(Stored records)

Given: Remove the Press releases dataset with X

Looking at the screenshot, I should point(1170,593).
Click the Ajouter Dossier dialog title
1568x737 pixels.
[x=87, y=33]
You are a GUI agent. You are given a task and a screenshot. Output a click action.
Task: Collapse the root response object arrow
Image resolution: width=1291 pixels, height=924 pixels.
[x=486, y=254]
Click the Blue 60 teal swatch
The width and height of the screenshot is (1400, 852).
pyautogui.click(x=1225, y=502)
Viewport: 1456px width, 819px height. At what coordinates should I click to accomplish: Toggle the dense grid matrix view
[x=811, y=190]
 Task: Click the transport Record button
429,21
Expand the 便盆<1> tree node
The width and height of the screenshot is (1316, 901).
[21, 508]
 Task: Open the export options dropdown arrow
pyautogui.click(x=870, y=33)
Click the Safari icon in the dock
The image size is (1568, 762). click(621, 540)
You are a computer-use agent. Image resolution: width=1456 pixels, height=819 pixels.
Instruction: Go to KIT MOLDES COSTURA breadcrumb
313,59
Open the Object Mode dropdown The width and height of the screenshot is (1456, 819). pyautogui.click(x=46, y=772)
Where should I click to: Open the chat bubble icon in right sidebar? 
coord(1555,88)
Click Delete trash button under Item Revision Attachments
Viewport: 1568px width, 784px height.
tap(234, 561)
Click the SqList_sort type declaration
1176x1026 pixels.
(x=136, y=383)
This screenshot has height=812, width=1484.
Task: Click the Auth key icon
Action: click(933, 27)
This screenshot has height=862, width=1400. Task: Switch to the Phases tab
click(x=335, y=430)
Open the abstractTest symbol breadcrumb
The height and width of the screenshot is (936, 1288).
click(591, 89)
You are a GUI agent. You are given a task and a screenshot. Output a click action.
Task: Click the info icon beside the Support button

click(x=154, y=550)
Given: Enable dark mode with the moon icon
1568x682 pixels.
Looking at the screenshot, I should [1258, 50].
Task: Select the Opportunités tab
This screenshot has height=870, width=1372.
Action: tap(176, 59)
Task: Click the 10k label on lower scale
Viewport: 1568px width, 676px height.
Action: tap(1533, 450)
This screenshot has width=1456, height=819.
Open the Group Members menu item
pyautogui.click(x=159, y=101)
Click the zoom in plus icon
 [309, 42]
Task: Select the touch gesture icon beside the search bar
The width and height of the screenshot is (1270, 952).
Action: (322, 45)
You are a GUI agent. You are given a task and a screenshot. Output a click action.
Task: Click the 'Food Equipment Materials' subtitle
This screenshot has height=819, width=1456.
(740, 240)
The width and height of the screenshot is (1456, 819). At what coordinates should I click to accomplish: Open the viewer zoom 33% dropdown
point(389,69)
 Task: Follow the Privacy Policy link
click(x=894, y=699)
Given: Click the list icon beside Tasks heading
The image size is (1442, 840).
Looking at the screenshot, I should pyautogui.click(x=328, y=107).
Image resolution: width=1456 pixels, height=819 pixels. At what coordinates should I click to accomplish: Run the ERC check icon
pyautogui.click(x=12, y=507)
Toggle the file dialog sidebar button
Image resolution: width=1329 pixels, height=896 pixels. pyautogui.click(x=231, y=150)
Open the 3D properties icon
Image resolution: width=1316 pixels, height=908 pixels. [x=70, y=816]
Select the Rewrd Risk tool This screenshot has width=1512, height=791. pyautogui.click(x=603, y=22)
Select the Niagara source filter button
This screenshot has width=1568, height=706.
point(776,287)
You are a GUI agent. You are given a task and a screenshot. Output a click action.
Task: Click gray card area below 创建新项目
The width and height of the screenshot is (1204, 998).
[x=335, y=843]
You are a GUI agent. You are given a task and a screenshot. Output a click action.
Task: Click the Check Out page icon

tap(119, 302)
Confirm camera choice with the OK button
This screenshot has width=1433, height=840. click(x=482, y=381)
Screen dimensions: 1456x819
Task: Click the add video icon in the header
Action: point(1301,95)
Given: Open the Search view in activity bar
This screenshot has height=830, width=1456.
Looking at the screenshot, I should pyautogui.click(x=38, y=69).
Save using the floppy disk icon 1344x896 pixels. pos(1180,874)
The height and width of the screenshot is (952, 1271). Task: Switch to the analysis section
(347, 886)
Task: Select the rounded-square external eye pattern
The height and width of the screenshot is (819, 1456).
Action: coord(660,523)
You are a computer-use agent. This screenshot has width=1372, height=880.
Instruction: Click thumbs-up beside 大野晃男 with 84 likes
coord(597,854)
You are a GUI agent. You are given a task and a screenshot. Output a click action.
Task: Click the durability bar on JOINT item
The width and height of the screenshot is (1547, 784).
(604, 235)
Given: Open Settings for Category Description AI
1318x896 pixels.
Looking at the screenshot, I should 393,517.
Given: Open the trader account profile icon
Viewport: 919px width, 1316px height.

## What you have to do
Only the data above, repeated exactly, should make up the reply.

## Exercise answer
Given: Remove the Press releases dataset with X

Looking at the screenshot, I should point(1170,593).
Click the Ajouter Dossier dialog title
1568x737 pixels.
[x=87, y=33]
You are a GUI agent. You are given a task and a screenshot. Output a click action.
Task: Collapse the root response object arrow
Image resolution: width=1291 pixels, height=924 pixels.
[x=486, y=254]
Click the Blue 60 teal swatch
The width and height of the screenshot is (1400, 852).
pyautogui.click(x=1225, y=502)
Viewport: 1456px width, 819px height. At what coordinates should I click to accomplish: Toggle the dense grid matrix view
[x=811, y=190]
 Task: Click the transport Record button
429,21
Expand the 便盆<1> tree node
The width and height of the screenshot is (1316, 901).
[21, 508]
 Task: Open the export options dropdown arrow
pyautogui.click(x=870, y=33)
Click the Safari icon in the dock
The image size is (1568, 762). click(621, 540)
You are a computer-use agent. Image resolution: width=1456 pixels, height=819 pixels.
Instruction: Go to KIT MOLDES COSTURA breadcrumb
313,59
Open the Object Mode dropdown The width and height of the screenshot is (1456, 819). pyautogui.click(x=46, y=772)
Where should I click to: Open the chat bubble icon in right sidebar? 
coord(1555,88)
Click Delete trash button under Item Revision Attachments
Viewport: 1568px width, 784px height.
tap(234, 561)
Click the SqList_sort type declaration
1176x1026 pixels.
(x=136, y=383)
This screenshot has height=812, width=1484.
Task: Click the Auth key icon
Action: click(933, 27)
This screenshot has height=862, width=1400. Task: Switch to the Phases tab
click(x=335, y=430)
Open the abstractTest symbol breadcrumb
The height and width of the screenshot is (936, 1288).
click(591, 89)
You are a GUI agent. You are given a task and a screenshot. Output a click action.
Task: Click the info icon beside the Support button

click(x=154, y=550)
Given: Enable dark mode with the moon icon
1568x682 pixels.
Looking at the screenshot, I should [1258, 50].
Task: Select the Opportunités tab
This screenshot has height=870, width=1372.
Action: tap(176, 59)
Task: Click the 10k label on lower scale
Viewport: 1568px width, 676px height.
Action: tap(1533, 450)
This screenshot has width=1456, height=819.
Open the Group Members menu item
pyautogui.click(x=159, y=101)
Click the zoom in plus icon
 [309, 42]
Task: Select the touch gesture icon beside the search bar
The width and height of the screenshot is (1270, 952).
Action: (322, 45)
You are a GUI agent. You are given a task and a screenshot. Output a click action.
Task: Click the 'Food Equipment Materials' subtitle
This screenshot has height=819, width=1456.
(740, 240)
The width and height of the screenshot is (1456, 819). At what coordinates should I click to accomplish: Open the viewer zoom 33% dropdown
point(389,69)
 Task: Follow the Privacy Policy link
click(x=894, y=699)
Given: Click the list icon beside Tasks heading
The image size is (1442, 840).
Looking at the screenshot, I should pyautogui.click(x=328, y=107).
Image resolution: width=1456 pixels, height=819 pixels. At what coordinates should I click to accomplish: Run the ERC check icon
pyautogui.click(x=12, y=507)
Toggle the file dialog sidebar button
Image resolution: width=1329 pixels, height=896 pixels. pyautogui.click(x=231, y=150)
Open the 3D properties icon
Image resolution: width=1316 pixels, height=908 pixels. [x=70, y=816]
Select the Rewrd Risk tool This screenshot has width=1512, height=791. pyautogui.click(x=603, y=22)
Select the Niagara source filter button
This screenshot has width=1568, height=706.
point(776,287)
You are a GUI agent. You are given a task and a screenshot. Output a click action.
Task: Click gray card area below 创建新项目
The width and height of the screenshot is (1204, 998).
[x=335, y=843]
You are a GUI agent. You are given a task and a screenshot. Output a click action.
Task: Click the Check Out page icon

tap(119, 302)
Confirm camera choice with the OK button
This screenshot has width=1433, height=840. click(x=482, y=381)
Screen dimensions: 1456x819
Task: Click the add video icon in the header
Action: point(1301,95)
Given: Open the Search view in activity bar
This screenshot has height=830, width=1456.
Looking at the screenshot, I should pyautogui.click(x=38, y=69).
Save using the floppy disk icon 1344x896 pixels. pos(1180,874)
The height and width of the screenshot is (952, 1271). Task: Switch to the analysis section
(347, 886)
Task: Select the rounded-square external eye pattern
The height and width of the screenshot is (819, 1456).
Action: coord(660,523)
You are a computer-use agent. This screenshot has width=1372, height=880.
Instruction: Click thumbs-up beside 大野晃男 with 84 likes
coord(597,854)
You are a GUI agent. You are given a task and a screenshot. Output a click action.
Task: Click the durability bar on JOINT item
The width and height of the screenshot is (1547, 784).
(604, 235)
Given: Open Settings for Category Description AI
1318x896 pixels.
Looking at the screenshot, I should 393,517.
Given: Open the trader account profile icon
Viewport: 919px width, 1316px height.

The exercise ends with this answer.